Most people receive medical care for HIV infection from one or more kinds of physicians: primary care physicians, AIDS physicians, and specialists.
Primary Care Physicians-Primary care physicians are usually family practice physicians or internists who have broad medical knowledge, and who may or may not have a special interest in HIV infection. Many people have gone to their primary care physicians for medical care for years and have developed close relationships with them. For a person with HIV infection, however, whether this relationship continues depends on whether the primary care physician feels able or willing to care for HIV infection and how much confidence the person with HIV infection has in the adequacy of that care.
Some primary care physicians practice in groups of between three and ten. Physicians in such groups usually have different areas of expertise: some treat stomach problems, for example, and some treat lung problems.

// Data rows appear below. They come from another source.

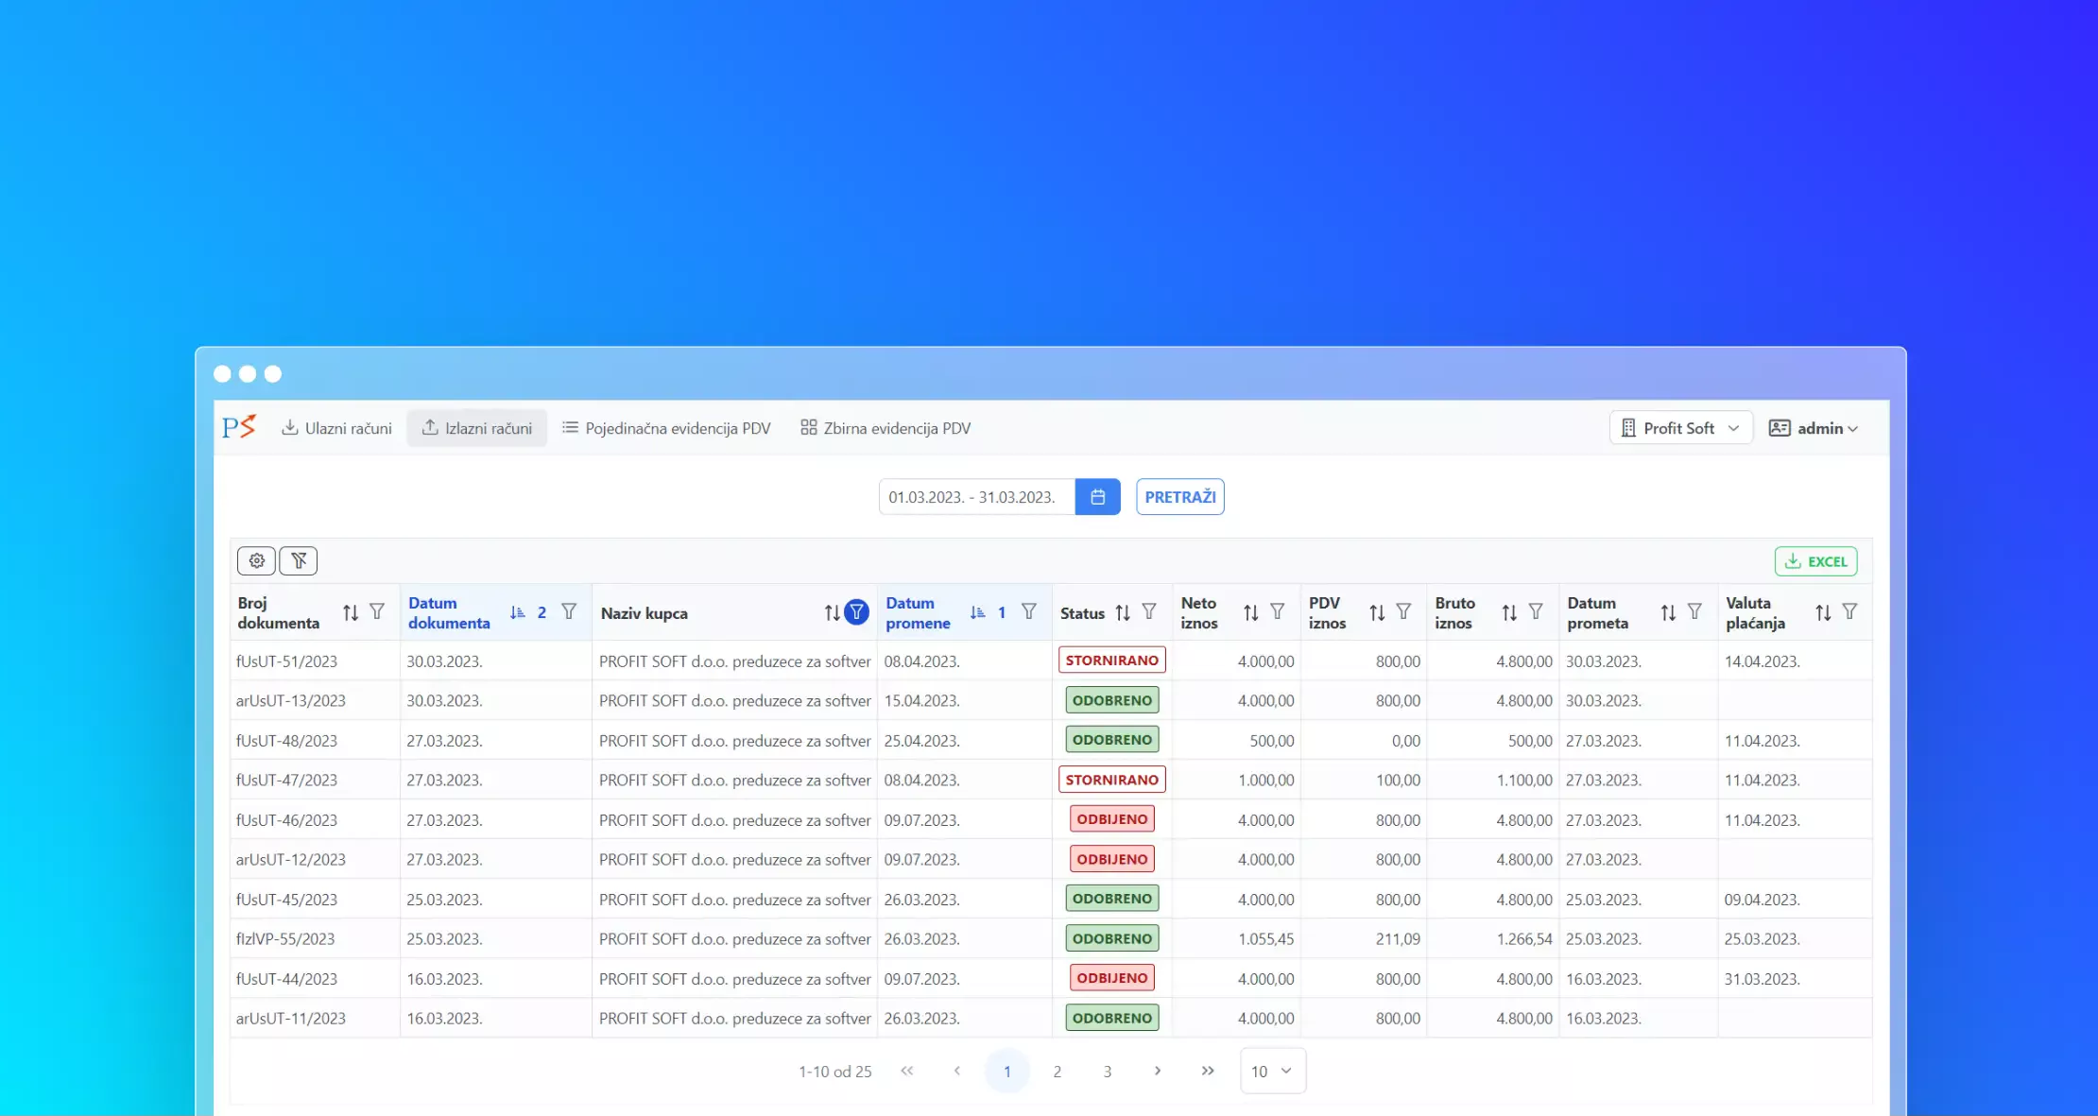The height and width of the screenshot is (1116, 2098).
Task: Sort the Neto iznos column
Action: (x=1250, y=612)
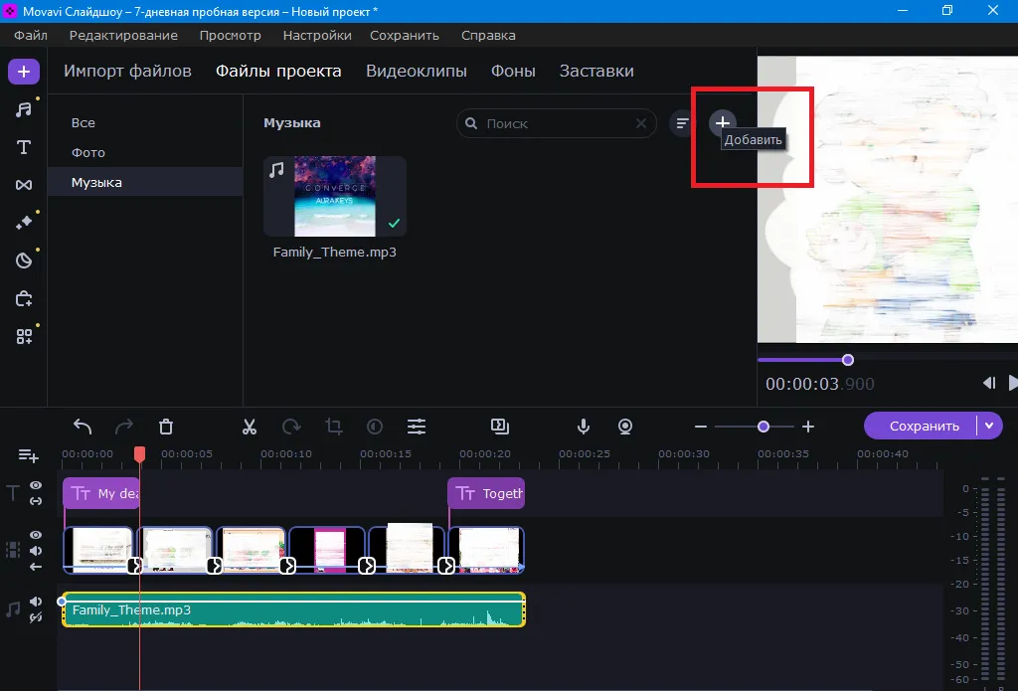Select the Фото category in the list
This screenshot has height=691, width=1018.
tap(88, 152)
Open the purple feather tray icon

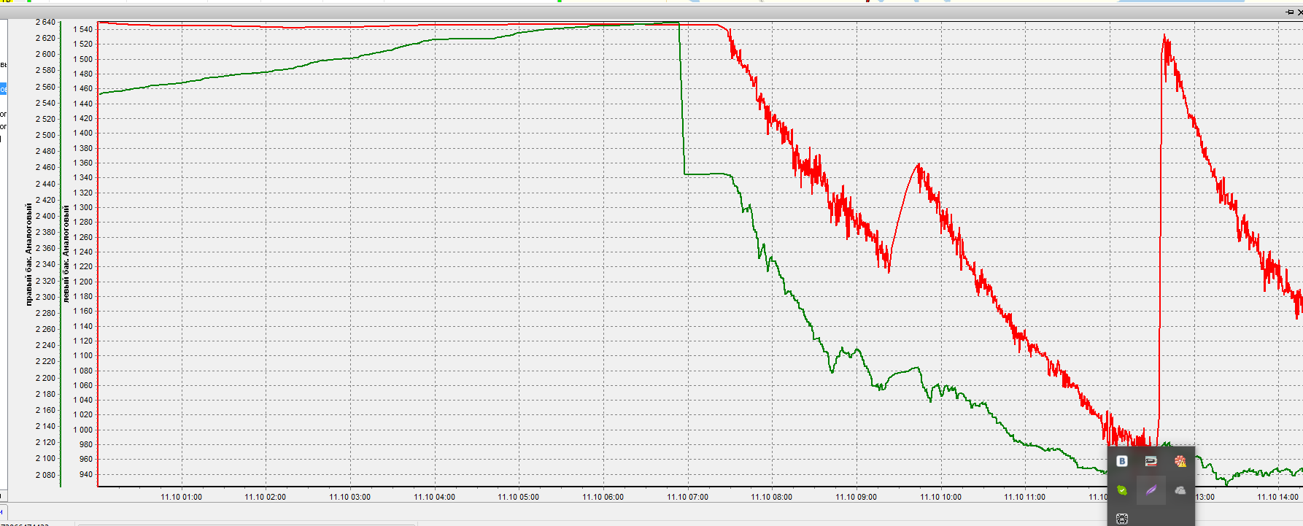click(1151, 490)
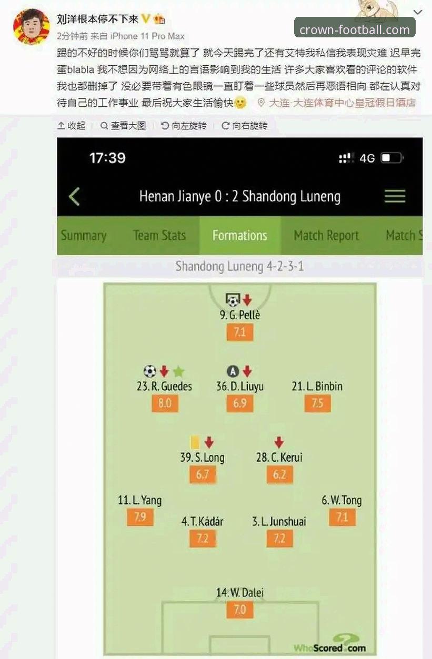Image resolution: width=432 pixels, height=659 pixels.
Task: Open the hamburger menu icon
Action: click(395, 197)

The person with HIV infection will usually see the same physician for general health care, but will see other physicians for specific problems. The advantage of group practice is that these physicians are all under the same roof, and communication between physicians with specializations is good. Group practice is especially useful when one member of the group becomes skilled in AIDS care and becomes the primary physician or a consultant for people with HIV infection.
Most primary care physicians, whether they practice alone or in groups, received their training before HIV infection was known. Furthermore, new diagnostic tests and drugs and other therapies emerge constantly, so that many physicians have found it difficult to maintain their knowledge of both this field and the rest of medicine as well. As a result, some primary care physicians simply do not accept patients with HIV infection and will refer their previous patients who have become infected with HIV to another physician. Other primary care physicians provide medical care during early stages of the infection when medical complications are few and the guidelines for treatment are relatively simple.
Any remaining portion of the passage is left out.